Don't ask me to forcefully argue for or against, there are many other people on this thread to argue both positions. But you can't say it has NO utility.
I've never done it, but when I lived abroad and I had to transfer money, I got fleeced by banks and then (a few years ago) there weren't really any alternatives. I don't have any skin in the game with Bitcoin, but I guess that left a foul taste in my mouth.
There've been other comments about Bitcoin that are a bit more nuanced and interesting, in one case there was a gentleman from Argentina making an impassioned case for the use over and against the polices of his government.
I think there's an element of institutional mistrust that Bitcoin claims - maybe wrongly, given how centralized it is - to solve.
Edit: I should clarify. I am saying that the status of the USD as a reserve currency has led to lots of US military action.
Notice how displacing some military force usage by changing the motivation or capability for intervention (for example to maintain a currency advantage) might be in itself a Good Thing (tm) and how it does not require replacing armed forces entirely.
That was literally a quote from the post being responded to.
Bitcoin doesn't solve, for example, hate crimes or something like this.
Conversely, if all money suddenly become Bitcoin, military force and police would still be needed, in mostly the same amount they are today.
My post was referring to how the US has killed lots of people to keep strong dollar. I think its feasible that a true global currency (possibly bitcoin) could prevent violence like this.
If Bitcoin would become a risk to that status, would the US government just give up and admit defeat or would it outlaw usage of it?
Or it could become highly regulated and be much less useful for trade due to onerous compliance requirements. For example, how do you prove that wallet X that one is sending money to isn't going to someone who's in an embargoed country?
I think that's a gross possibility, and I hope no governments take this measure, but I don't think it would be difficult.
From that perspective, it seems to follow that most governments would want to regulate cryptocurrencies, and probably not in the way that Bitcoin bulls would like it to be.
I could definitely be wrong on this though. I thought in the past that the ad model of Facebook and Google would go nowhere, and look where they're at now.
Are there any other benefits? If not, wouldn't adopting bitcoin be an easy solution to monetary policy while avoiding this issue? Or am I missing something?

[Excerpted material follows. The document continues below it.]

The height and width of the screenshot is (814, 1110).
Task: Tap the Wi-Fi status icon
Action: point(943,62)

One example of having monetary policy out of a country's control is the EU, which has both strong economies (eg. Germany) and weaker ones (eg. Greece). A strong Euro works well for Germany, since they get more effective purchasing power out of their trade surplus. For Greece, a strong Euro means that their exports are probably not competitive price wise.

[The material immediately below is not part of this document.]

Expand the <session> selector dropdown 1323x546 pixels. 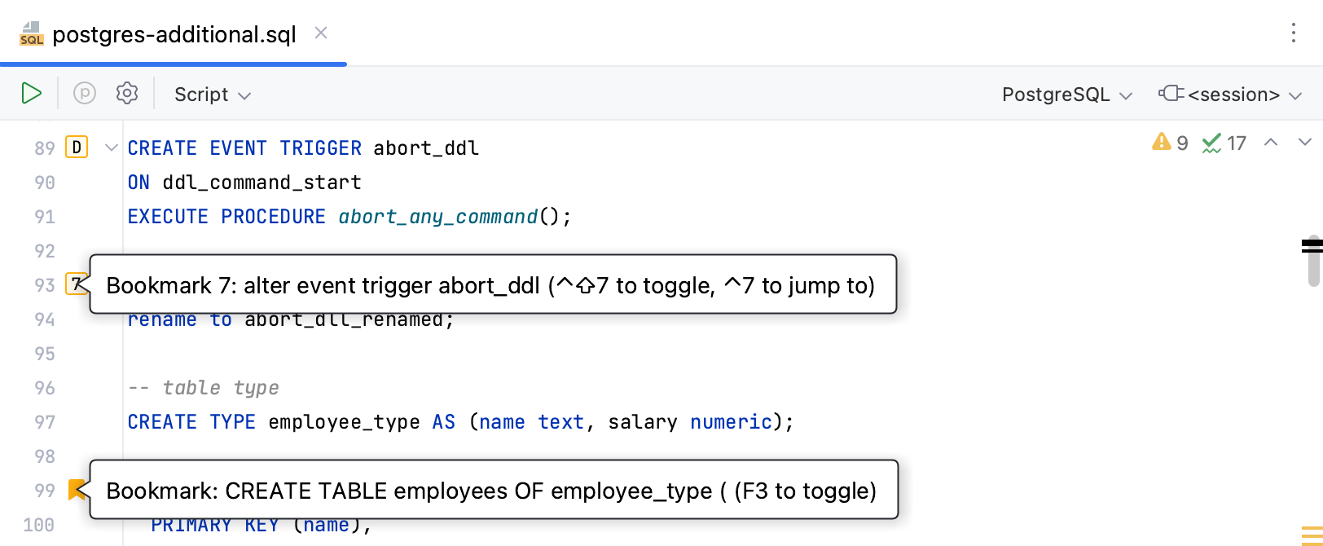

If these countries had their own currency, the Deutsche Mark would be a strong currency (making their exports relatively more expensive) and the Greek Drachma a weaker currency (making their exports relatively less expensive), giving them a push towards a more even trade balance. As citizens tend to transact in local currency, this also encourages Greek citizens to seek more local goods (eg. Greek tomatoes grown on Greek soil with Greek labor) as foreign goods are more expensive, hence further stimulating their economy.

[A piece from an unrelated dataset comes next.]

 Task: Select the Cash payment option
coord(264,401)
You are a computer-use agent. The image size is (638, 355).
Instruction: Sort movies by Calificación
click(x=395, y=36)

I am also doubtful of PoS but perhaps there's a way to make a greener coin using some amount of trust and regulation?
Many projects and tokens use it by now.
The promise of violence is free until realized though.
Did everyone forget that the best goal we can achieve with power usage is by reducing consumption outright? Just because some of the mining is done on greener solutions doesn't mean it's a net positive.
Global warming isn't exactly going away if we keep this experiment up.